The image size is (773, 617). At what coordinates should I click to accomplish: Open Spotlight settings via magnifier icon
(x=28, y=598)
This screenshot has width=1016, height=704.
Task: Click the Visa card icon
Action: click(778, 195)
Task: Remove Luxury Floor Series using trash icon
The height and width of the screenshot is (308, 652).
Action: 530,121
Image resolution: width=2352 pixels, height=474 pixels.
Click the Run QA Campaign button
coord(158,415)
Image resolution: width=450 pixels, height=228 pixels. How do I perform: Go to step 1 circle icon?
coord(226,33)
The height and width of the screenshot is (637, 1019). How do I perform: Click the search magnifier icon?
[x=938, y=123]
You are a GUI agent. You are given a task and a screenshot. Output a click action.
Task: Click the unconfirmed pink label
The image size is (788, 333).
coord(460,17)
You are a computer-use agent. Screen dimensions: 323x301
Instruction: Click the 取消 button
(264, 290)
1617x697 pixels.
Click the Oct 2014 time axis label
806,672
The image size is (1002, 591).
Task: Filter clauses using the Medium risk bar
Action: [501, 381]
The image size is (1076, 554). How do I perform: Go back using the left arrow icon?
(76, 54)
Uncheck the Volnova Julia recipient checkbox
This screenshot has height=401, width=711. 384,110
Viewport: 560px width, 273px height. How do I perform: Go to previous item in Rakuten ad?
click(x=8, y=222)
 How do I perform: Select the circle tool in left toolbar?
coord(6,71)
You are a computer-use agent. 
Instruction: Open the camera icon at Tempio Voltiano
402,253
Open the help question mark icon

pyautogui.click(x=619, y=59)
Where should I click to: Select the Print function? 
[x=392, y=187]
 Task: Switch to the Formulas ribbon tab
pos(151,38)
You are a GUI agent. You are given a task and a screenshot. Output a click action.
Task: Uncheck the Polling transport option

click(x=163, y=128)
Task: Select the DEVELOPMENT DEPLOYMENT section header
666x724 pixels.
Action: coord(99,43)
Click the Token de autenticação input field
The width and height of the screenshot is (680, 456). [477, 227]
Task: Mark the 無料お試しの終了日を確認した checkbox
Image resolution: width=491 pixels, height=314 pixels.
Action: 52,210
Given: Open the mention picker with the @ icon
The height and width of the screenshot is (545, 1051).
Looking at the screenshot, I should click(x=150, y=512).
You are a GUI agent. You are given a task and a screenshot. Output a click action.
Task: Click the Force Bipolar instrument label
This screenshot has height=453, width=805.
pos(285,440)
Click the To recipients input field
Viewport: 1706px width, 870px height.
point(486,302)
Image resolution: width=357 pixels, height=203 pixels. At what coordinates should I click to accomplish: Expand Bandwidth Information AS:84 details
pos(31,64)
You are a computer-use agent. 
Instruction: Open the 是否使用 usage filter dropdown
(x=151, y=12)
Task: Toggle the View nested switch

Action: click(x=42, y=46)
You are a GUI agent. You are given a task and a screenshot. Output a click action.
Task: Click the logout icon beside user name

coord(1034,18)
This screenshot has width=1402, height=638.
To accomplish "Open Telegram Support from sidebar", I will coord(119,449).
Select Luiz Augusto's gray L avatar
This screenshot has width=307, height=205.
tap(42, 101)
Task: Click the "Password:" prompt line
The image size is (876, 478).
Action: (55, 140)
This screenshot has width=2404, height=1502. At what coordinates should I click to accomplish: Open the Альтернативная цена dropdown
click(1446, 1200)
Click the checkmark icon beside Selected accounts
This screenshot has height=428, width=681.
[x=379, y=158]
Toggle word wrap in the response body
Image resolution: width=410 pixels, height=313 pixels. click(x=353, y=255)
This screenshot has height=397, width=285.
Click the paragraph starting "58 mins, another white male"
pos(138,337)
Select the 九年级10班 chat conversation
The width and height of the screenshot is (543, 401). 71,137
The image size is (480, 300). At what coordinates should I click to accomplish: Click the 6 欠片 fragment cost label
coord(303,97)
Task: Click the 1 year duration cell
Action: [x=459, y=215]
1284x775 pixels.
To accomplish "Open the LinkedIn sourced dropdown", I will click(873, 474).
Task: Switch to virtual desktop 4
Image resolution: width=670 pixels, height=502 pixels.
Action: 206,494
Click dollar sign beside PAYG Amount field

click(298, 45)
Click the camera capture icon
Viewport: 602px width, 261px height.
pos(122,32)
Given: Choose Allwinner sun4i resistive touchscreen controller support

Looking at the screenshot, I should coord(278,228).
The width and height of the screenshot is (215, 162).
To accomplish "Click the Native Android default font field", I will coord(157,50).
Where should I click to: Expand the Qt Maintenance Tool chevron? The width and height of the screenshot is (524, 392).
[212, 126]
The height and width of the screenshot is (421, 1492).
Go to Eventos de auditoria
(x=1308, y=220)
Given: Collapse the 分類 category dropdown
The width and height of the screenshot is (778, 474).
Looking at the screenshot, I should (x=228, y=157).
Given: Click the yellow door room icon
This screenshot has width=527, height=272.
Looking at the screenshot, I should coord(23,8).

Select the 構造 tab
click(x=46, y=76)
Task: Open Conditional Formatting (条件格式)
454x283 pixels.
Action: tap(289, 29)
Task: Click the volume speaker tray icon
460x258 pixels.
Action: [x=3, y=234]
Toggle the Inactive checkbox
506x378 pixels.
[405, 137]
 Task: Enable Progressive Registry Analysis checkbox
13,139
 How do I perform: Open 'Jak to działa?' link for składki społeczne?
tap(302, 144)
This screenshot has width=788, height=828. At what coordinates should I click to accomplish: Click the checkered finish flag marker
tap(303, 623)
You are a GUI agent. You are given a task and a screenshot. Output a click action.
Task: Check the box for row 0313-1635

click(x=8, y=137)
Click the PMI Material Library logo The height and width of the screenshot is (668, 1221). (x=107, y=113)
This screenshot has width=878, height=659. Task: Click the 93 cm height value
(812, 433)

⁂

_TASK TO CARRY OUT:_
In full and word for word, repeat the records.

_TASK RESPONSE:_
The image size is (773, 617). At what coordinates should I click to accomplish: Open Spotlight settings via magnifier icon
(x=28, y=598)
This screenshot has width=1016, height=704.
Task: Click the Visa card icon
Action: click(778, 195)
Task: Remove Luxury Floor Series using trash icon
The height and width of the screenshot is (308, 652).
Action: 530,121
Image resolution: width=2352 pixels, height=474 pixels.
Click the Run QA Campaign button
coord(158,415)
Image resolution: width=450 pixels, height=228 pixels. How do I perform: Go to step 1 circle icon?
coord(226,33)
The height and width of the screenshot is (637, 1019). How do I perform: Click the search magnifier icon?
[x=938, y=123]
You are a GUI agent. You are given a task and a screenshot. Output a click action.
Task: Click the unconfirmed pink label
The image size is (788, 333).
coord(460,17)
You are a computer-use agent. Screen dimensions: 323x301
Instruction: Click the 取消 button
(264, 290)
1617x697 pixels.
Click the Oct 2014 time axis label
806,672
The image size is (1002, 591).
Task: Filter clauses using the Medium risk bar
Action: [501, 381]
The image size is (1076, 554). How do I perform: Go back using the left arrow icon?
(76, 54)
Uncheck the Volnova Julia recipient checkbox
This screenshot has height=401, width=711. 384,110
Viewport: 560px width, 273px height. How do I perform: Go to previous item in Rakuten ad?
click(x=8, y=222)
 How do I perform: Select the circle tool in left toolbar?
coord(6,71)
You are a computer-use agent. 
Instruction: Open the camera icon at Tempio Voltiano
402,253
Open the help question mark icon

pyautogui.click(x=619, y=59)
Where should I click to: Select the Print function? 
[x=392, y=187]
 Task: Switch to the Formulas ribbon tab
pos(151,38)
You are a GUI agent. You are given a task and a screenshot. Output a click action.
Task: Uncheck the Polling transport option

click(x=163, y=128)
Task: Select the DEVELOPMENT DEPLOYMENT section header
666x724 pixels.
Action: coord(99,43)
Click the Token de autenticação input field
The width and height of the screenshot is (680, 456). [477, 227]
Task: Mark the 無料お試しの終了日を確認した checkbox
Image resolution: width=491 pixels, height=314 pixels.
Action: 52,210
Given: Open the mention picker with the @ icon
The height and width of the screenshot is (545, 1051).
Looking at the screenshot, I should click(x=150, y=512).
You are a GUI agent. You are given a task and a screenshot. Output a click action.
Task: Click the Force Bipolar instrument label
This screenshot has height=453, width=805.
pos(285,440)
Click the To recipients input field
Viewport: 1706px width, 870px height.
point(486,302)
Image resolution: width=357 pixels, height=203 pixels. At what coordinates should I click to accomplish: Expand Bandwidth Information AS:84 details
pos(31,64)
You are a computer-use agent. 
Instruction: Open the 是否使用 usage filter dropdown
(x=151, y=12)
Task: Toggle the View nested switch

Action: click(x=42, y=46)
You are a GUI agent. You are given a task and a screenshot. Output a click action.
Task: Click the logout icon beside user name

coord(1034,18)
This screenshot has width=1402, height=638.
To accomplish "Open Telegram Support from sidebar", I will coord(119,449).
Select Luiz Augusto's gray L avatar
This screenshot has width=307, height=205.
tap(42, 101)
Task: Click the "Password:" prompt line
The image size is (876, 478).
Action: (55, 140)
This screenshot has width=2404, height=1502. At what coordinates should I click to accomplish: Open the Альтернативная цена dropdown
click(1446, 1200)
Click the checkmark icon beside Selected accounts
This screenshot has height=428, width=681.
[x=379, y=158]
Toggle word wrap in the response body
Image resolution: width=410 pixels, height=313 pixels. click(x=353, y=255)
This screenshot has height=397, width=285.
Click the paragraph starting "58 mins, another white male"
pos(138,337)
Select the 九年级10班 chat conversation
The width and height of the screenshot is (543, 401). 71,137
The image size is (480, 300). At what coordinates should I click to accomplish: Click the 6 欠片 fragment cost label
coord(303,97)
Task: Click the 1 year duration cell
Action: [x=459, y=215]
1284x775 pixels.
To accomplish "Open the LinkedIn sourced dropdown", I will click(873, 474).
Task: Switch to virtual desktop 4
Image resolution: width=670 pixels, height=502 pixels.
Action: 206,494
Click dollar sign beside PAYG Amount field

click(298, 45)
Click the camera capture icon
Viewport: 602px width, 261px height.
pos(122,32)
Given: Choose Allwinner sun4i resistive touchscreen controller support

Looking at the screenshot, I should coord(278,228).
The width and height of the screenshot is (215, 162).
To accomplish "Click the Native Android default font field", I will coord(157,50).
Where should I click to: Expand the Qt Maintenance Tool chevron? The width and height of the screenshot is (524, 392).
[212, 126]
The height and width of the screenshot is (421, 1492).
Go to Eventos de auditoria
(x=1308, y=220)
Given: Collapse the 分類 category dropdown
The width and height of the screenshot is (778, 474).
Looking at the screenshot, I should (x=228, y=157).
Given: Click the yellow door room icon
This screenshot has width=527, height=272.
Looking at the screenshot, I should coord(23,8).

Select the 構造 tab
click(x=46, y=76)
Task: Open Conditional Formatting (条件格式)
454x283 pixels.
Action: tap(289, 29)
Task: Click the volume speaker tray icon
460x258 pixels.
Action: [x=3, y=234]
Toggle the Inactive checkbox
506x378 pixels.
[405, 137]
 Task: Enable Progressive Registry Analysis checkbox
13,139
 How do I perform: Open 'Jak to działa?' link for składki społeczne?
tap(302, 144)
This screenshot has width=788, height=828. At what coordinates should I click to accomplish: Click the checkered finish flag marker
tap(303, 623)
You are a GUI agent. You are given a task and a screenshot. Output a click action.
Task: Check the box for row 0313-1635

click(x=8, y=137)
Click the PMI Material Library logo The height and width of the screenshot is (668, 1221). (x=107, y=113)
This screenshot has width=878, height=659. Task: Click the 93 cm height value
(812, 433)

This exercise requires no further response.